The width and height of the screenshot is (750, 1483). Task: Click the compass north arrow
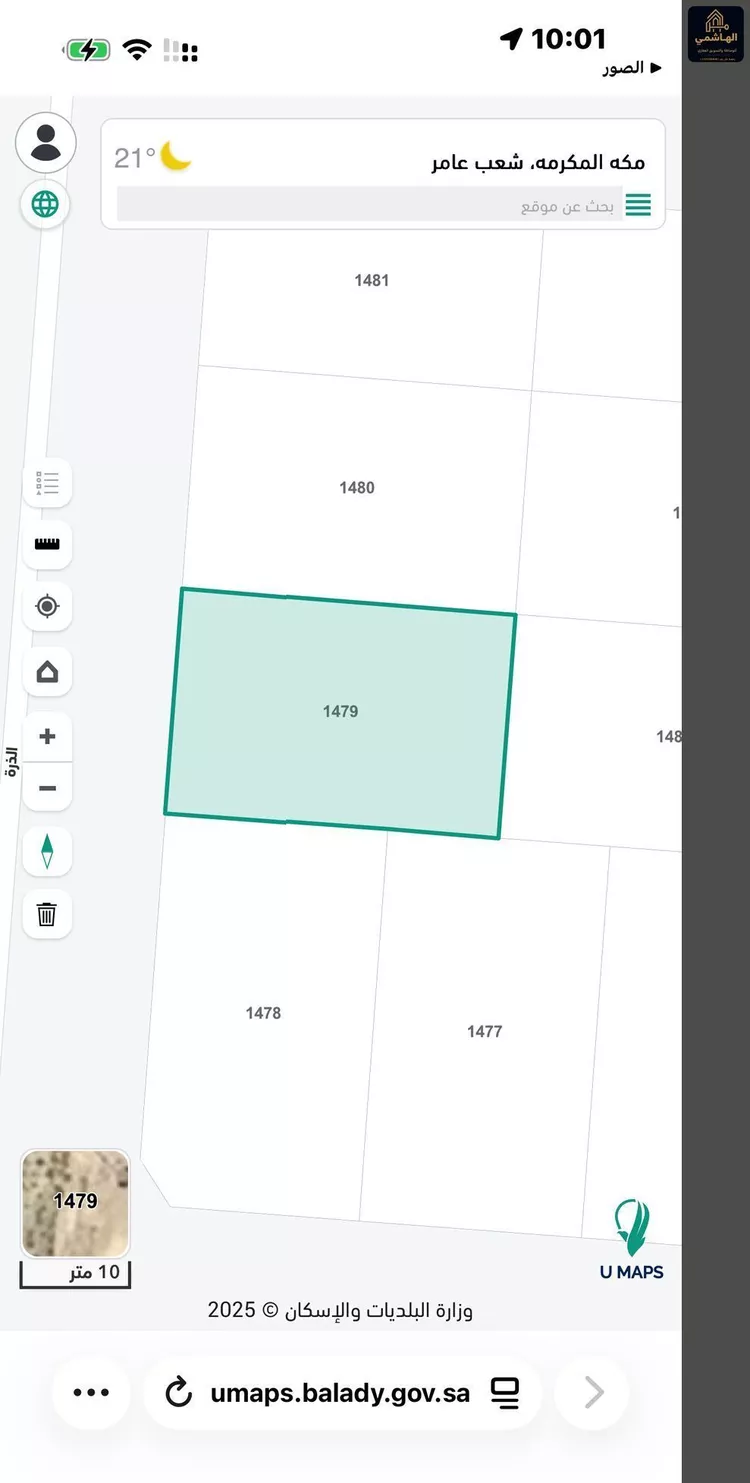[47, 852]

========================================================================

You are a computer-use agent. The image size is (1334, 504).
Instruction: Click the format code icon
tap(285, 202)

========================================================================

**Exercise directions**
Tally how many lines in the records above contain the word "Click". Give only the number.

**Reply**
2